I strongly agree with Bataille’s view on the inner experience of the Sacred, that is found and pursued through eroticism. He said “we yearn for our lost continuity”. - The act of painting and painting provide these feelings of rootness/permanent home I've never been. The unity. And this activates myself to be a willing sacrifice. Those unknown images that I get to summon through the act of painting, those oscillations from/to 'virtual' to/from 'actual' by Bergson, and lastly the 'event' that I make on canvas mediates this.

My practice has become more focusing on the moment of 'event' in present terms. Before, tables in painting took a role of altar as a carrier of desires. It cites its religious origin to summon feelings of ritual sublime/sacredness, which has inherited characteristics of inviting guests to a place of possibility. Recently my interests shifted to what should be on the table. I start to see 'sacrifices' as active endeavourers. My desire of travelling 'The Virtual' without medium but sense itself can be initiated from ritual setting(Gijesa). I believe desires/affections can be reflected, pursued and driven through sacrifice on the table by violating ‘prohibited demands of vorarephilia’.

This wish also can be achieved in introducing Obangsaek(五方色), a traditional Korean colour spectrum based on Wu Xing(五行) philosophy in China. It consists of white(representing West), black(North), blue(East), yellow(Centre) and red(South). Ogansaek(五間色) is mixed middle colour of each Obang colours. These two colour system is widely used in Korean traditional arts and textile patterns and commonly found in Shamanism and Buddhism in Korea. My grandmother and dad often took us to a temple surrounded by Obangsaek/Ogansaek art and taught how to make/act a wish.
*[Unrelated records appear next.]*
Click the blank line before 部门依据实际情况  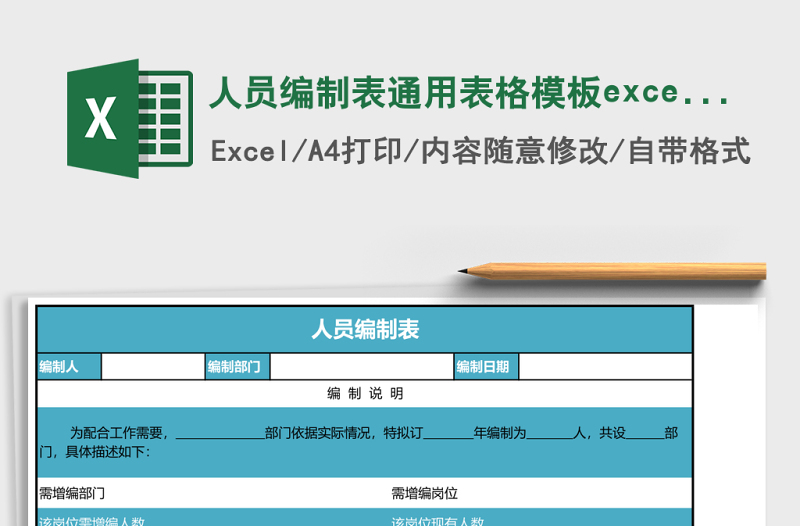pos(219,434)
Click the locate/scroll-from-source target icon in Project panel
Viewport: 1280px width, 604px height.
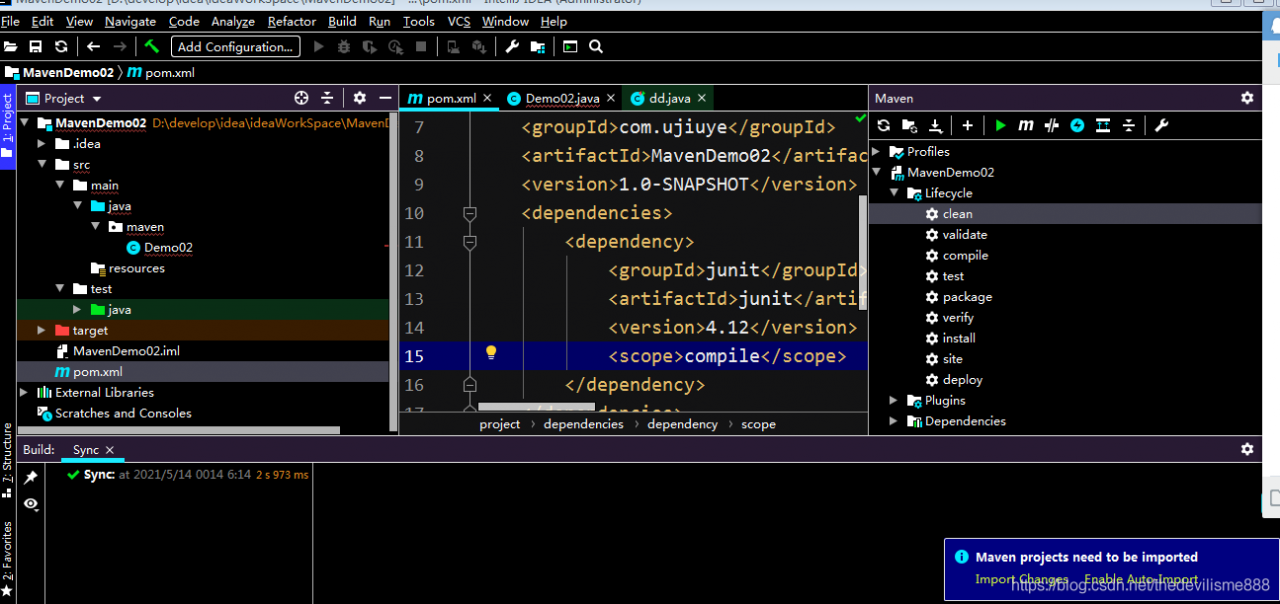click(x=301, y=98)
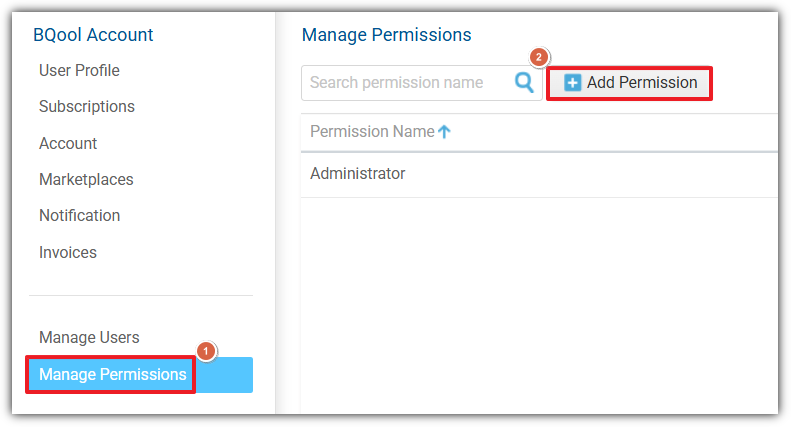Click the BQool Account heading

[93, 35]
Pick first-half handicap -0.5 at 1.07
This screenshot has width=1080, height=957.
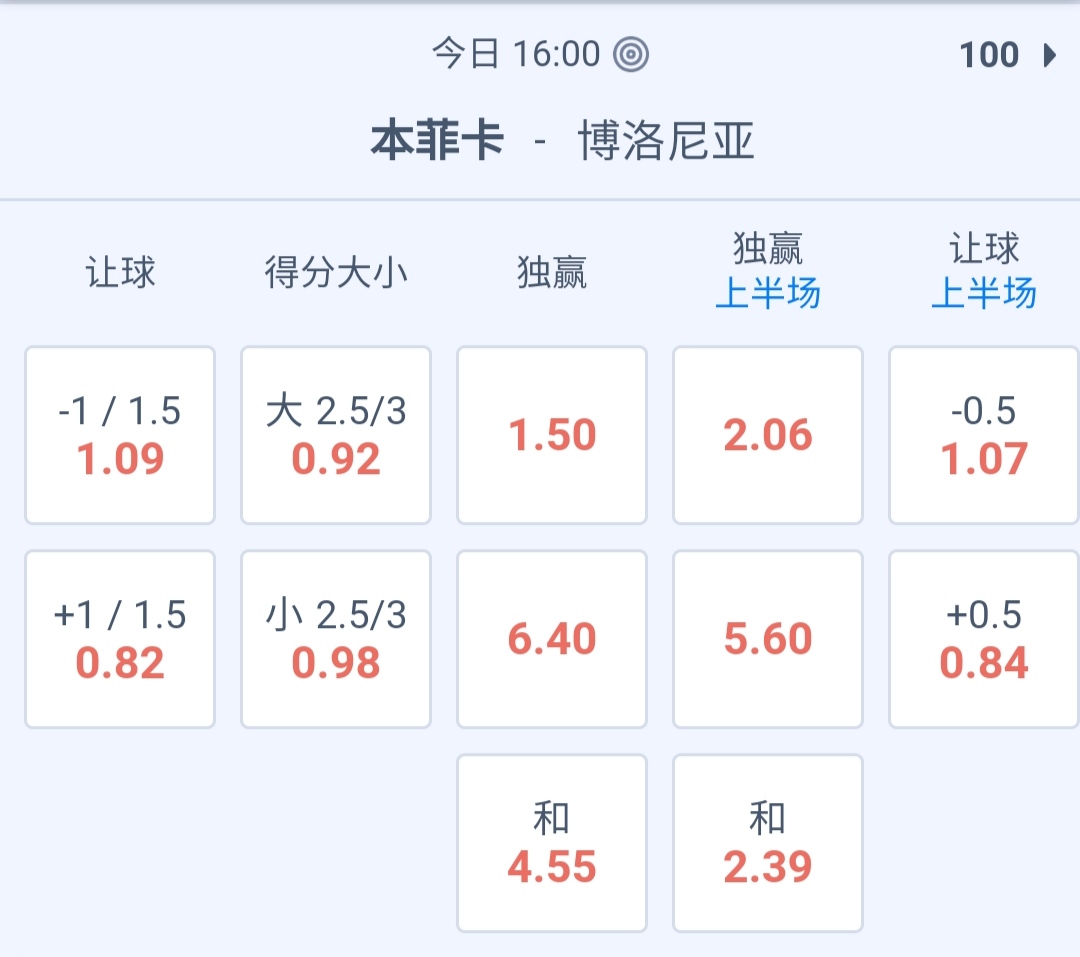(984, 435)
Following that, figures’ energy flow changed its direction inwards, and the act of calling/painting outwards. It is pivotal to recognise sacrifices' willingness to be devoted into undiscovered desires, and this has been explored in the relationships between figure(Actor), gestures(Act) and spacial separations(Ground) in the painting. This aims to conduct oscillating 'still dynamic(靜中動)' by poking a hole to spread a form of structured desires.